## Your task
From the material beneath, pull every line with the word "computer".

## Input data

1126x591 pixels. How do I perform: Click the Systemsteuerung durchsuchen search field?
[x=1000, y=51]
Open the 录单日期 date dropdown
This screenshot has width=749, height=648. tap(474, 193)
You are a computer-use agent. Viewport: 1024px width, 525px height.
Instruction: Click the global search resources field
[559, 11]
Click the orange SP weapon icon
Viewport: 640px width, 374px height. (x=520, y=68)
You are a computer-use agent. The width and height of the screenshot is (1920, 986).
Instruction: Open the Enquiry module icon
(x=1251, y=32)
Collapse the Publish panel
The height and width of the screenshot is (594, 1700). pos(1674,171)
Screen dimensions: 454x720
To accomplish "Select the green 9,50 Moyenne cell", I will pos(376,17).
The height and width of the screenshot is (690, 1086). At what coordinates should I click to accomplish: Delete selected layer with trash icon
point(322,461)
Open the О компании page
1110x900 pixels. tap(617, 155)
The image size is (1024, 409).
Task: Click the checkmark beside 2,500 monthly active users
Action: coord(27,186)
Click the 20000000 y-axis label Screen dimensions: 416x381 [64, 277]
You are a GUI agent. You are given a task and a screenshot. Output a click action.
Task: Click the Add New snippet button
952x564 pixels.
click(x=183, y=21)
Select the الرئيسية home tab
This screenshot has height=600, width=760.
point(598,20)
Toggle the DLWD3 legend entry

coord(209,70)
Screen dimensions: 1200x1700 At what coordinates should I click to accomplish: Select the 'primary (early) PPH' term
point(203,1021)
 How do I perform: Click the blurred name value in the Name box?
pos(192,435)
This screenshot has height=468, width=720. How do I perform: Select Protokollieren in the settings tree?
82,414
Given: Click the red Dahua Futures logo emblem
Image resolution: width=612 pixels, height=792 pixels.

## Task answer
You are a computer-use agent. Viewport: 1024px width, 525px height.
You are a computer-use agent. The width and height of the screenshot is (1920, 986).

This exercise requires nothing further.